Michael Struck, PDG de Ruby Hotels, explique le positionnement de cette enseigne axée sur le concept du concept est le “lean luxury”, prônant un luxe décontracté et abordable.

Ruby Hotels
Michael Struck, PDG de Ruby Hotels

Parmi les hôtels lifestyle, comment les Ruby Hotels se différencient-ils ?

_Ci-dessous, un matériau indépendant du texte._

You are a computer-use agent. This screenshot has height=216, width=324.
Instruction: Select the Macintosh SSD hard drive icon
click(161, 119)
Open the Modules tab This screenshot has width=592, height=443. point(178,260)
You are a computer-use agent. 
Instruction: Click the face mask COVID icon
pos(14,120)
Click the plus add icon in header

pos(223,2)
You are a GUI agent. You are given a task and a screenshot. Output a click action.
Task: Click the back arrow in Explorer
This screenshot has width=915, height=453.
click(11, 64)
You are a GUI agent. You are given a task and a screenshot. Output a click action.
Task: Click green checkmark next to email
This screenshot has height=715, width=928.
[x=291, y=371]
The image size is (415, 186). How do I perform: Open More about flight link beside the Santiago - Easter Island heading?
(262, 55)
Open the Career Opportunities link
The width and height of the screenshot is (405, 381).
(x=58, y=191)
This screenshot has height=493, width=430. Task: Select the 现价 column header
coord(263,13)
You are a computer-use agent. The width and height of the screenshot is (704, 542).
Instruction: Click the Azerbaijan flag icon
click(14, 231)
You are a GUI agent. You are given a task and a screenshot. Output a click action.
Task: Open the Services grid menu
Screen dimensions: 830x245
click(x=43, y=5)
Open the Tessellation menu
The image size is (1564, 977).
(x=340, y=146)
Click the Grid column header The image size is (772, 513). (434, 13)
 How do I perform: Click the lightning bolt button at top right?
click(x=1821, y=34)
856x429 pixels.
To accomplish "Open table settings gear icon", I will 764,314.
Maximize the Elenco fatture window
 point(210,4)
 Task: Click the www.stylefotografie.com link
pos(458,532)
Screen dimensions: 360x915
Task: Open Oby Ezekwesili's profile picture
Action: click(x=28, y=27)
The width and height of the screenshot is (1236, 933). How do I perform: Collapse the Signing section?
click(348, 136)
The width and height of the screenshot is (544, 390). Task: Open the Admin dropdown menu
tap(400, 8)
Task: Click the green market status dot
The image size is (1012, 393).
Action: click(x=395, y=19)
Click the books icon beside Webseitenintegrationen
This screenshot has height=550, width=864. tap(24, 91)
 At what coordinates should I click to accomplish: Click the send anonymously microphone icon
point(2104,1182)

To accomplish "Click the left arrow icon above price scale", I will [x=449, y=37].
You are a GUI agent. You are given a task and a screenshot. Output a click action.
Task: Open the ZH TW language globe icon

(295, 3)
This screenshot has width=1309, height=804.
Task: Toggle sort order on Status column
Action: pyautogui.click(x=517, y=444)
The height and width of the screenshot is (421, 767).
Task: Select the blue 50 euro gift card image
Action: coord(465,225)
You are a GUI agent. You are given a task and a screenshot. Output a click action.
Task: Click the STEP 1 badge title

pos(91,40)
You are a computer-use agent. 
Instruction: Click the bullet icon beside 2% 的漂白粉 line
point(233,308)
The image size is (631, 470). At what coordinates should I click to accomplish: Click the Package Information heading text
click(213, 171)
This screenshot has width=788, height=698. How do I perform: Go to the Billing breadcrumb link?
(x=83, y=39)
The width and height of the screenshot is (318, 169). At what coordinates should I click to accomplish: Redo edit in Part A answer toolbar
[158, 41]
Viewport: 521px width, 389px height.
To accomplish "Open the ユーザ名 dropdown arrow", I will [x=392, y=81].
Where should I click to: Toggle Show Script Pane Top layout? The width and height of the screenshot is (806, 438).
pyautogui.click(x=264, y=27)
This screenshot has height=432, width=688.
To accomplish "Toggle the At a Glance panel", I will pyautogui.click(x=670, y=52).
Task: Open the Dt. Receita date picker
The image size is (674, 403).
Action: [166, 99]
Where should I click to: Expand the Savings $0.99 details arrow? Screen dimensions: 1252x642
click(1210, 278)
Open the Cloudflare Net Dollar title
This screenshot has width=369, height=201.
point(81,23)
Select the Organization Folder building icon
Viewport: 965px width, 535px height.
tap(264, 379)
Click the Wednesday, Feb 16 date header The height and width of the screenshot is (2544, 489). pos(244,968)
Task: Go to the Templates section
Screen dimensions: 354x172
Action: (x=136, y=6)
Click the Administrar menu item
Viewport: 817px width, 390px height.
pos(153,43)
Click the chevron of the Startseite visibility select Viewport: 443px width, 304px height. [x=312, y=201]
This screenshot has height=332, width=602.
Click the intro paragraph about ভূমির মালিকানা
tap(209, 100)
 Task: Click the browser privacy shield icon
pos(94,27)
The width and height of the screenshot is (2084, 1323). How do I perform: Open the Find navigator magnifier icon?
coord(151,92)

Michael Struck – Notre concept est le “lean luxury”, un luxe sobre et pertinent. Nous sommes partis de l’idée d’un hôtel de luxe pour l’alléger. Car, au fond, qu’y-a-t-il d’essentiel pour nos clients ? D’abord une situation centrale, mais aussi des chambres avec âme, où ils se sentent bien, car elles sont fonctionnelles, avec des équipements et matériaux de qualité, ou encore des très beaux petits déjeuners. Nous offrons tout ça, mais en parallèle nous sommes partis d’une page blanche en réfléchissant à comment renforcer l’efficacité de l’hôtel. Ce qui se traduit par des espaces repensés – les chambres font par exemple 16 m² –, et une exploitation réorganisée avec la centralisation des fonctions qui pouvaient l’être. Le processus de check in et check out et de paiement est également automatisé. Au final, ces économies n’affectent pas l’expérience client, mais permettent d’offrir des prix légers.

Votre volonté est donc de rendre le luxe abordable ?

Nous comptons le démocratiser avec la qualité d’un cinq étoiles pour un prix inférieur à celui d’un quatre étoiles. Nous ne voulons pas être une chaîne, mais un groupe d’hôtels individuels, chacun avec sa propre personnalité, avec des bars qui sont des lieux de happening, où les artistes et DJ viennent se produire. Cette expérience locale est importante. En plus de guides de voyage sur la destination, nous passons beaucoup de temps pour trouver des équipes reflétant leur ville, qui la connaissent parfaitement.

Nous travaillons à entrer sur le marché français depuis plusieurs années

Quels sont vos objectifs de développement ?

Pour l’instant, nous avons sept établissements. A ceux-là s’ajoutent dix hôtels en développement en Europe – à Londres, Zurich, Genève, Helsinki, Cologne et Francfort – et trois autres en Chine, à Shanghai, Zuhai et Xian. Nous travaillons aussi à entrer sur le marché français depuis plusieurs années. J’espère pouvoir annoncer bientôt un premier projet.